To spur new services and remove barriers to commerce in the region, regulators have given European Union banks temporary permission to charge fees for a new type of international payment to become available next year.
The "transitional" levy would compensate banks for offering direct debits across borders, a service that is expected to become available in November 2009, the European Union's executive arm and central bank said Thursday. Bankers expressed concern that the fees would be temporary, and said they will not be able to support the payment service for free.
Direct debits are the final part of the Single Euro Payments Area initiative to let people do business in 31 countries from a single account. The regulators said banks must develop a new price structure other than a "multilateral interchange fee," which is similar to the type of levy the commission has already said is inappropriate for credit cards.
"We will have to be convinced that these fees will be strictly limited in time and objectively justified," Neelie Kroes, the European Union's competition commissioner, said in a press release.
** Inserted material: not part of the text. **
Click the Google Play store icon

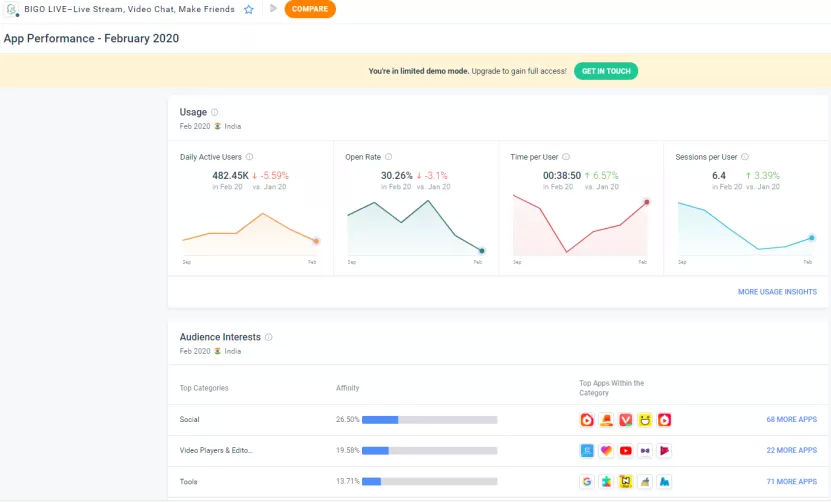pos(273,8)
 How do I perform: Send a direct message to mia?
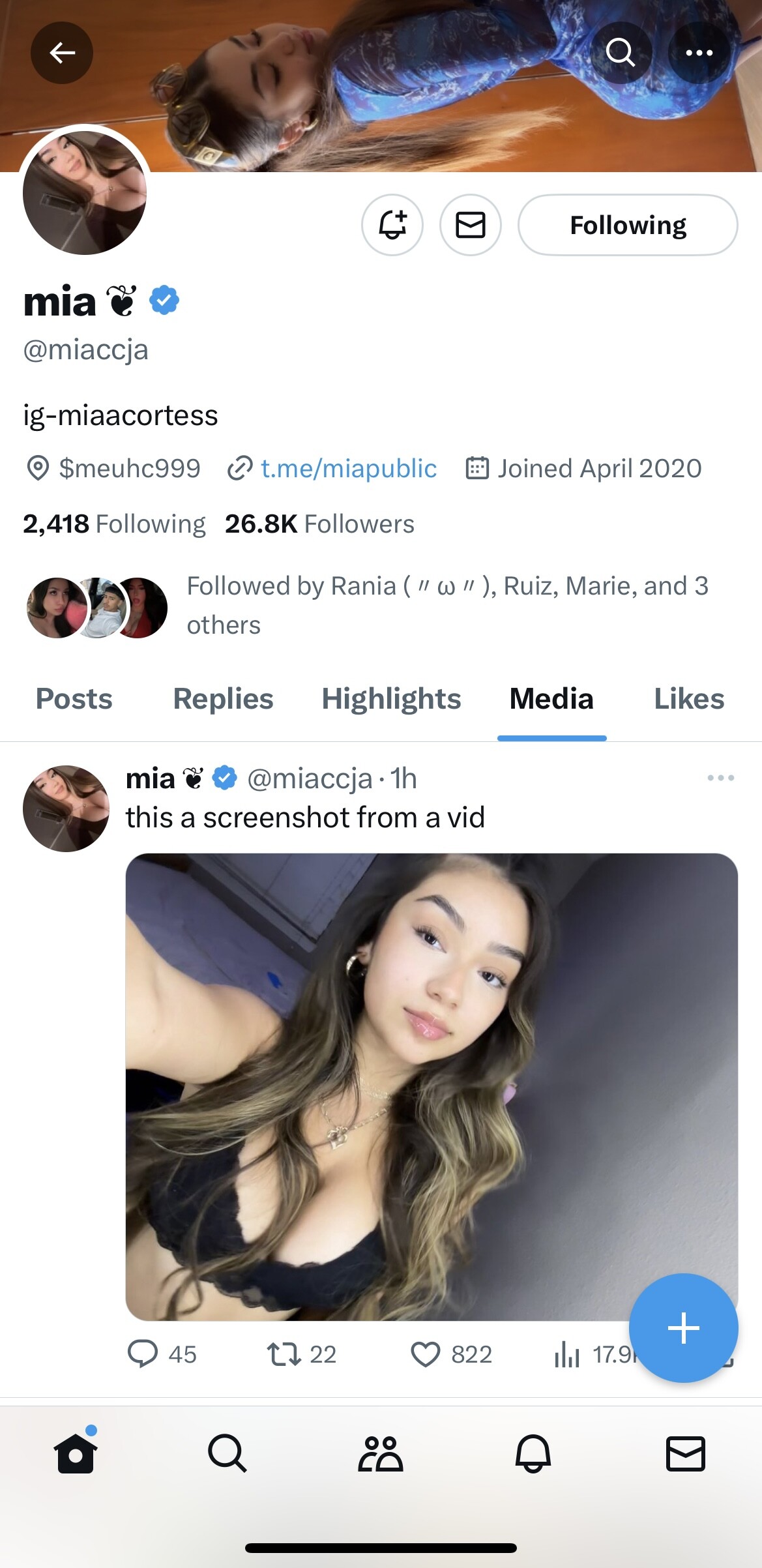[x=471, y=226]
The levy cannot be aimed solely "at providing additional profits to banks."
Uncertain of their revenue sources from the direct debits, bankers said they cannot invest in the technology now to prepare for offering the service as planned next year.
"We will have to look for other systems of pricing," Chris De Noose, the managing director of the European Savings Banks Group, said in an interview. "It will have to be the consumer that pays, which will have the reverse effect" of discouraging use of new services.